__Description of the task__:
Only text belongs in your copy of the listing below; reproduce it exactly and leave out the pictures.

__Dataset content__:
******
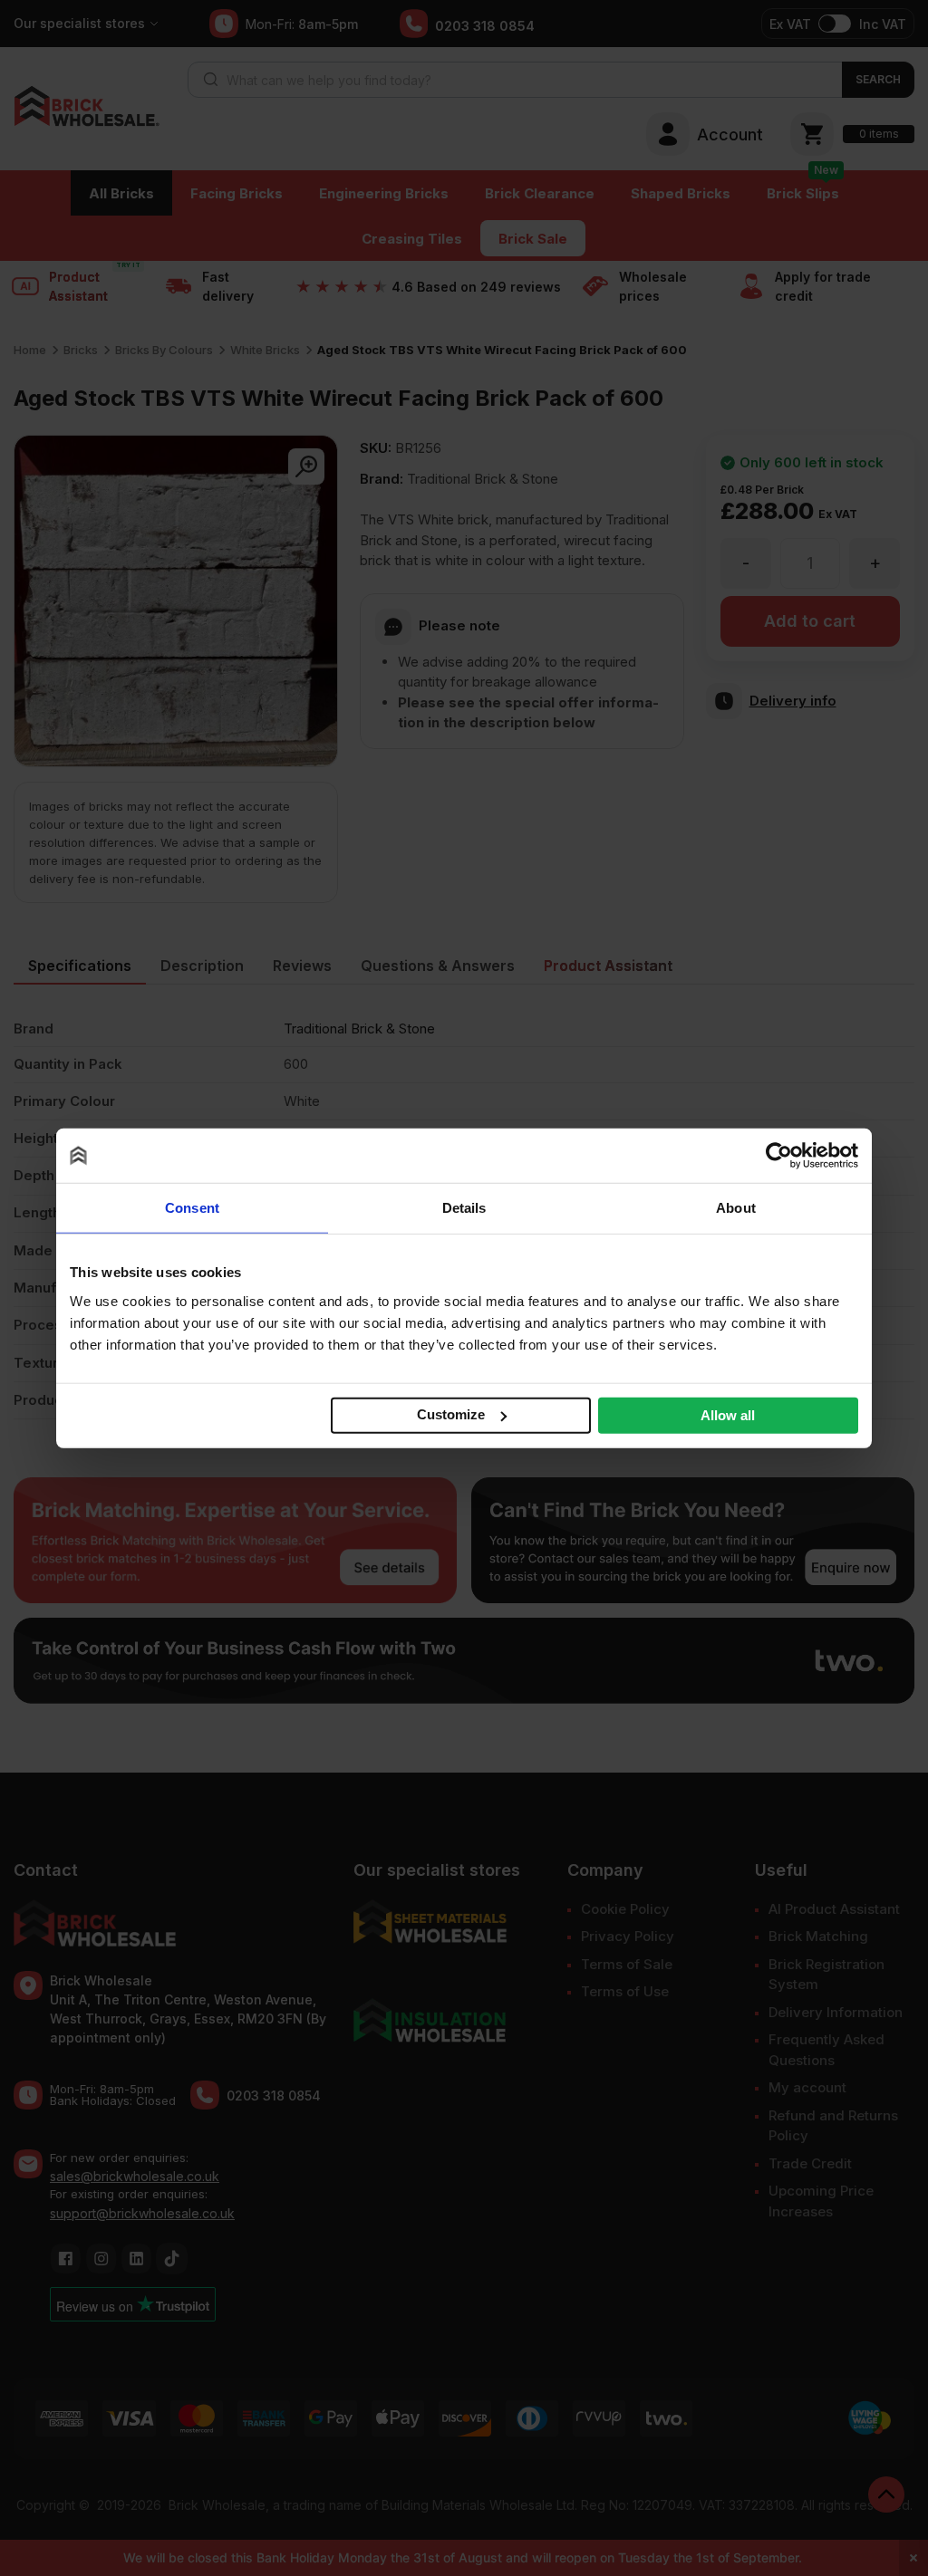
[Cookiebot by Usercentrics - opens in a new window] (779, 1155)
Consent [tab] (192, 1208)
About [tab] (736, 1208)
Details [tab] (464, 1208)
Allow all (728, 1414)
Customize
******
__Finished task__:
[Cookiebot by Usercentrics - opens in a new window] (779, 1155)
Consent [tab] (192, 1208)
About [tab] (736, 1208)
Details [tab] (464, 1208)
Allow all (728, 1414)
Customize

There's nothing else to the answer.